> [Your objective]
Print the lines below word for word, beginning with the first and ending with the line that holds "Given: Open the 图层 (Layers) panel", and skip every picture.

*** The data ***

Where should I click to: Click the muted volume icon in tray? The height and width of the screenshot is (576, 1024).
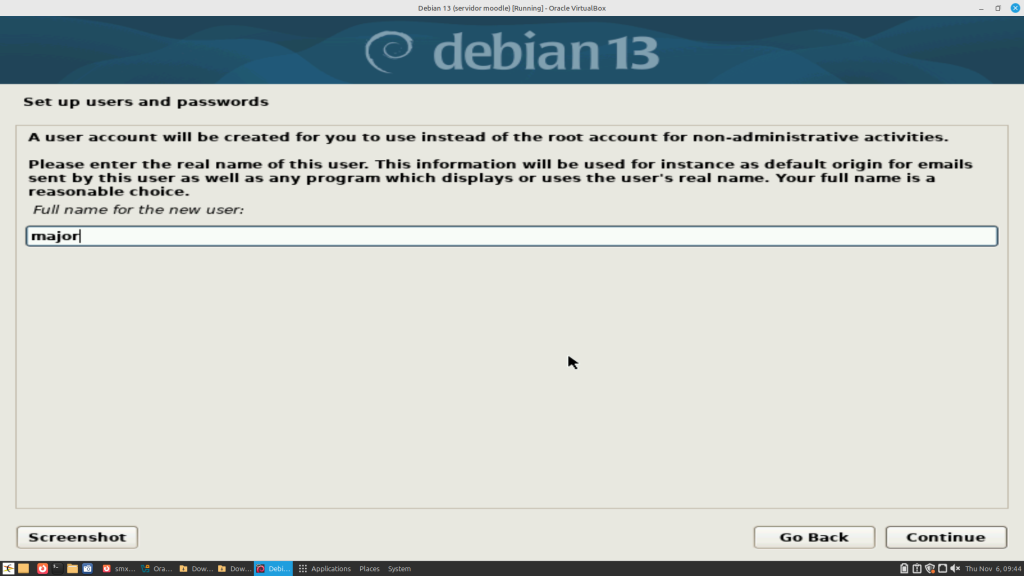coord(953,568)
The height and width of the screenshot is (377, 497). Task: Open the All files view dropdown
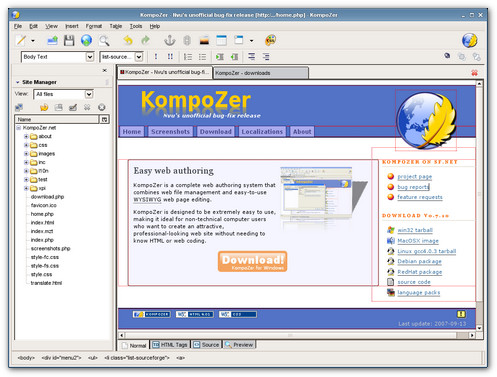[x=63, y=94]
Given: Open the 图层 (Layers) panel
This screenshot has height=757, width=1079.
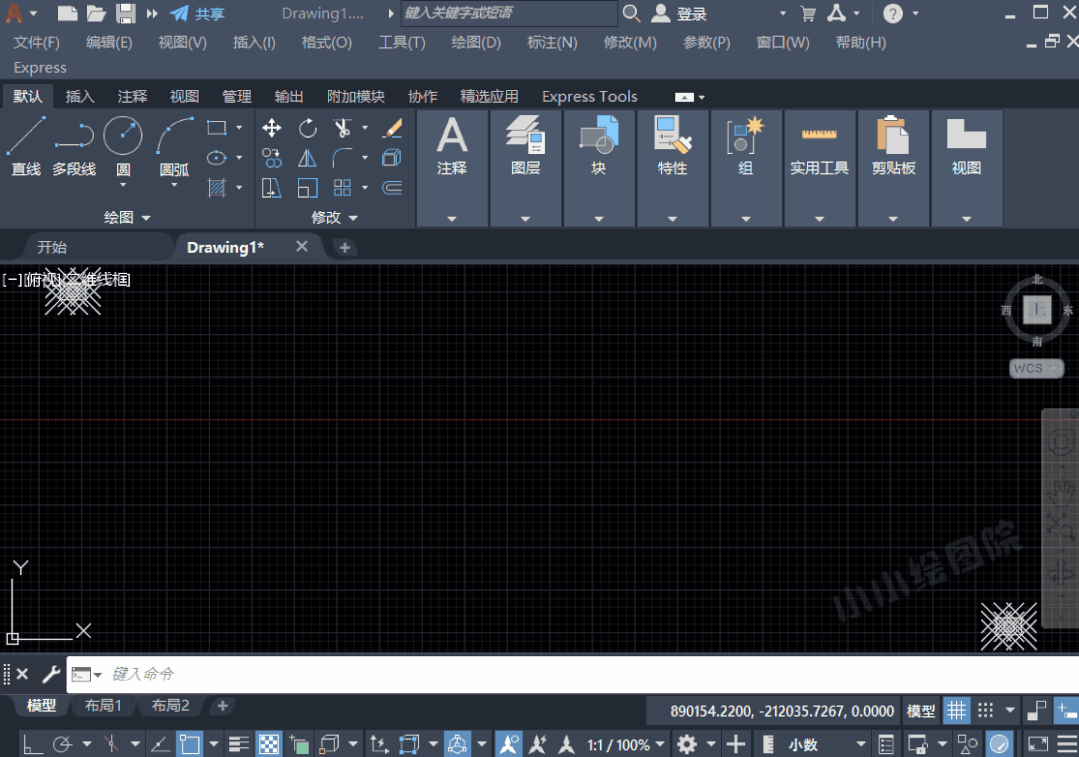Looking at the screenshot, I should (525, 146).
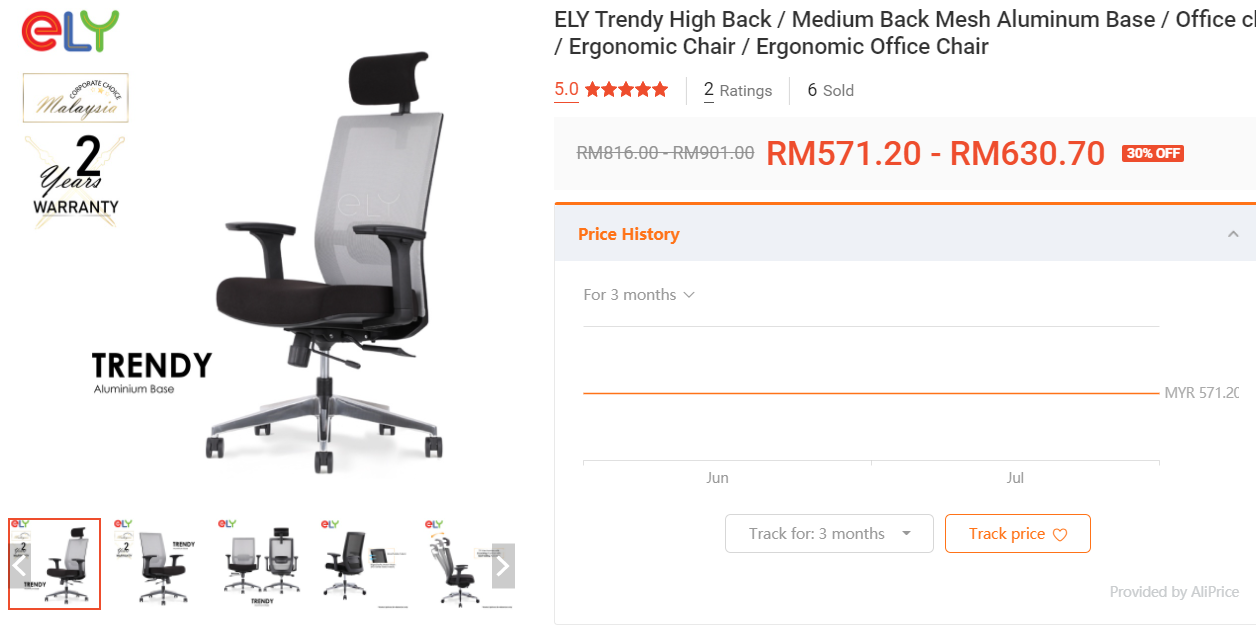The height and width of the screenshot is (639, 1256).
Task: Click the heart icon in Track price
Action: pyautogui.click(x=1060, y=535)
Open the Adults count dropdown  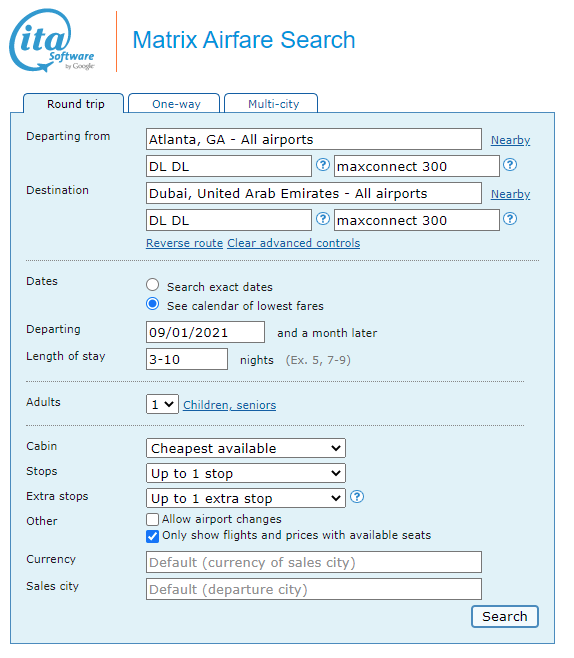162,405
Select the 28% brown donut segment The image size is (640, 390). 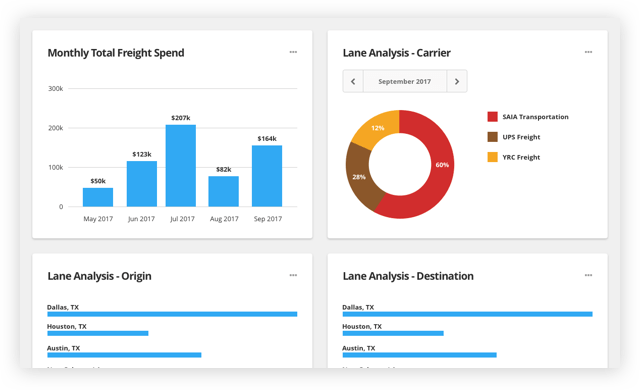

*** End of The data ***

> [Exercise output]
Where should I click to: Click the muted volume icon in tray? The height and width of the screenshot is (576, 1024).
coord(953,568)
The height and width of the screenshot is (377, 497). Task: Open the All files view dropdown
[x=63, y=94]
Given: Open the 图层 (Layers) panel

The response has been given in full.